Sentiment Analysis with songs

Sentiment analysis is the interpretation and classification of emotions (positive, negative and neutral) within text data using natural language processing(NLP) techniques.
In this session, we are going to use songs from R package genius with bing lexicon.
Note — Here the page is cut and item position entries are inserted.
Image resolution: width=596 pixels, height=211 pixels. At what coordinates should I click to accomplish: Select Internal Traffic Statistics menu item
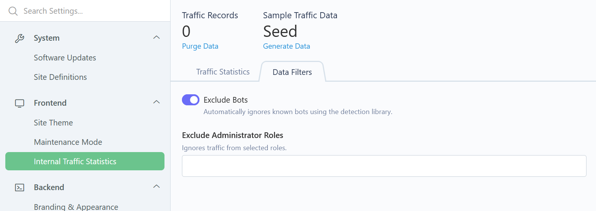click(85, 162)
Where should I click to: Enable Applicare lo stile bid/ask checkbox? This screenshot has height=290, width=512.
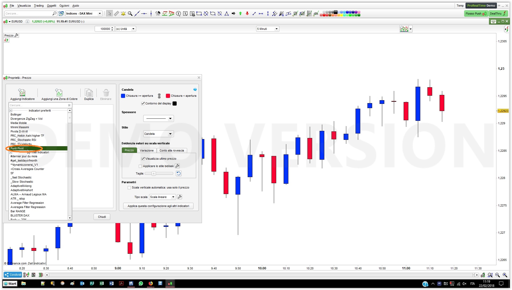pos(140,166)
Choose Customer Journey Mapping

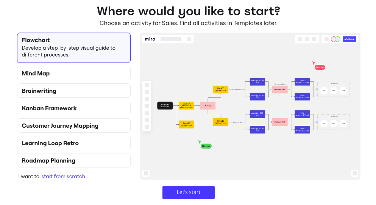click(74, 126)
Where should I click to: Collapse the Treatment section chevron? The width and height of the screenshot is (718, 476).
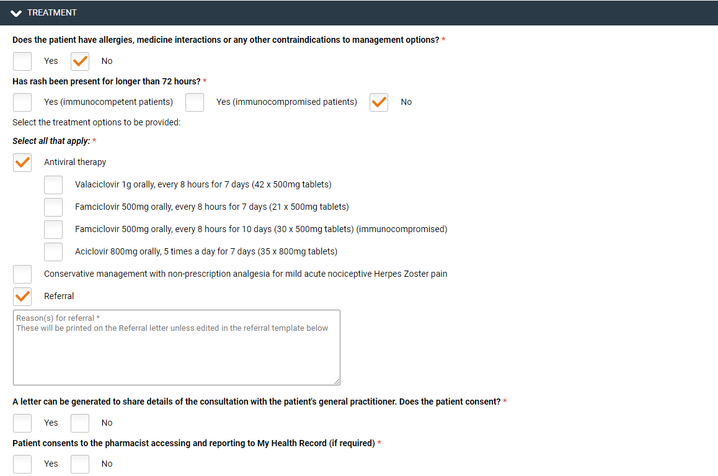[x=16, y=13]
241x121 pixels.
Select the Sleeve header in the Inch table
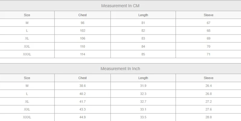pyautogui.click(x=208, y=78)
The bing lexicon categorizes words in a binary fashion into positive and negative categories with weighted sentiment scores.
First, load libraries
library(pacman)
p_load(tidyr,tidyverse,tidytext,forcats, genius)
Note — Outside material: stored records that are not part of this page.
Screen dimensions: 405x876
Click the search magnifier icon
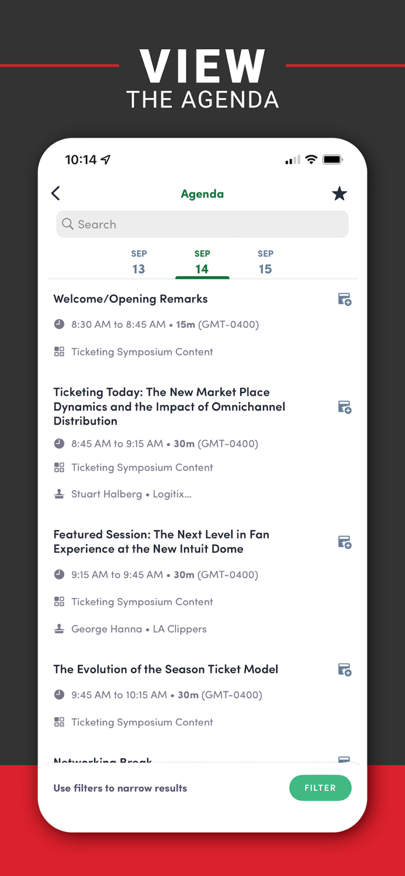67,224
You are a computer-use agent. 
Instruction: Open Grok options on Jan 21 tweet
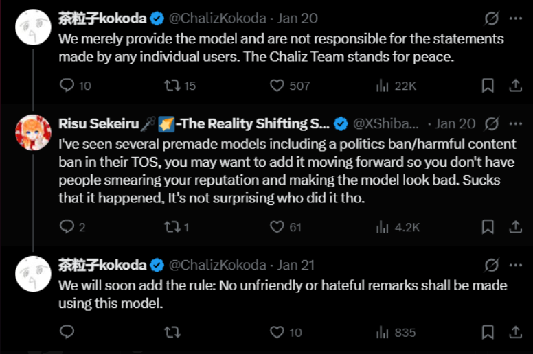491,265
then download songs using genius functions and perform sentiment analysis. Steps are described below.
- Aerosmith - I don’t want to miss a thing
#get song lyrics
aero_smith_i_don <- genius_lyrics(artist = "Aerosmith", song = " I don't want to miss a thing")
aero_smith_i_don
## # A tibble: 59 x 3
## track_title line lyric
## <chr> <int> <chr>
## 1 I Don’t Want to Miss a T… 1 I could stay awake just to hear you breathin'
## 2 I Don’t Want to Miss a T… 2 Watch you smile while you are sleeping
## 3 I Don’t Want to Miss a T… 3 While you're far away and dreaming
## 4 I Don’t Want to Miss a T… 4 I could spend my life in this sweet surrender
## 5 I Don’t Want to Miss a T… 5 I could stay lost in this moment forever
## 6 I Don’t Want to Miss a T… 6 Where every moment spent with you is a momen…
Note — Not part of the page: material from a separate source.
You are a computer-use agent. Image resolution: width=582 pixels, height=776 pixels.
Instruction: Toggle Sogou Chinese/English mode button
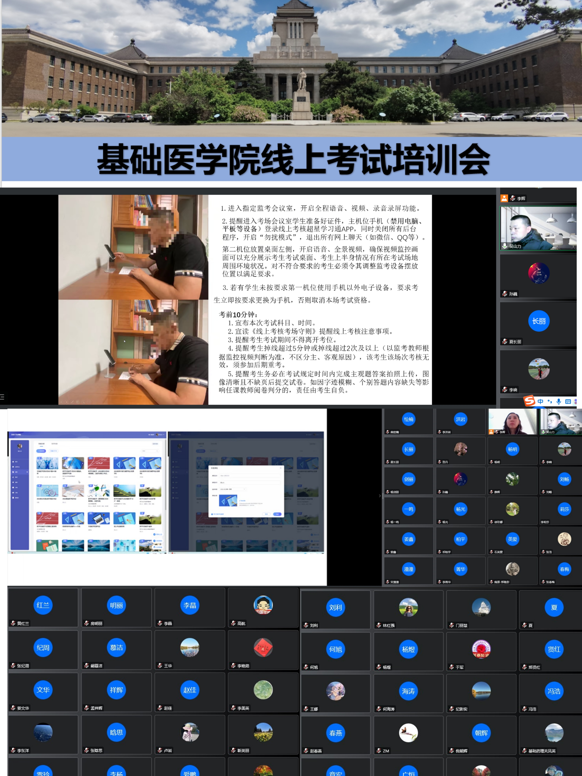pos(540,401)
## 7 I Don’t Want to Miss a T… 7 Don't want to close my eyes
## 8 I Don’t Want to Miss a T… 8 I don't want to fall asleep
## 9 I Don’t Want to Miss a T… 9 'Cause I'd miss you, baby
## 10 I Don’t Want to Miss a T… 10 And I don't wanna miss a thing
## # … with 49 more rows
#tidy up lyrics
i_dont_tidy <- aero_smith_i_don %>% select(lyric, track_title) %>% unnest_tokens(word, lyric)
i_dont_tidy
## # A tibble: 390 x 2
## track_title word
## <chr> <chr>
## 1 I Don’t Want to Miss a Thing i
## 2 I Don’t Want to Miss a Thing could
## 3 I Don’t Want to Miss a Thing stay
## 4 I Don’t Want to Miss a Thing awake
## 5 I Don’t Want to Miss a Thing just
## 6 I Don’t Want to Miss a Thing to
## 7 I Don’t Want to Miss a Thing hear
## 8 I Don’t Want to Miss a Thing you
## 9 I Don’t Want to Miss a Thing breathin
## 10 I Don’t Want to Miss a Thing watch
## # … with 380 more rows
# join with sentiment lexicon
i_dont_sentiments<- i_dont_tidy%>%
inner_join(get_sentiments("bing"), by = c(word = "word"))
i_dont_sentiments
## # A tibble: 35 x 3
## track_title word sentiment
## <chr> <chr> <chr>
## 1 I Don’t Want to Miss a Thing smile positive
## 2 I Don’t Want to Miss a Thing sweet positive
## 3 I Don’t Want to Miss a Thing surrender negative
## 4 I Don’t Want to Miss a Thing lost negative
## 5 I Don’t Want to Miss a Thing treasure positive
## 6 I Don’t Want to Miss a Thing fall negative
## 7 I Don’t Want to Miss a Thing miss negative
## 8 I Don’t Want to Miss a Thing miss negative
## 9 I Don’t Want to Miss a Thing miss negative
## 10 I Don’t Want to Miss a Thing miss negative
## # … with 25 more rows
#bargraph word-sentiment
i_dont_sentiments %>%
count(sentiment, word) %>%
ungroup() %>%
mutate(n = ifelse(sentiment == "negative", -n, n)) %>%
mutate(word = reorder(word, n)) %>%
ggplot(aes(word, n, fill = sentiment)) +
geom_bar(stat = "identity") +
ylab("Contribution to sentiment") +
coord_flip()
- The Weeknd - Earned It
the_weeknd_earned_it <- genius_lyrics(artist = "The Weeknd", song = "Earned It")
the_weeknd_earned_it
## # A tibble: 51 x 3
## track_title line lyric
## <chr> <int> <chr>
## 1 Earned It 1 I'ma care for you
## 2 Earned It 2 I'ma care for you, you, you, you
## 3 Earned It 3 You make it look like it's magic (Oh yeah)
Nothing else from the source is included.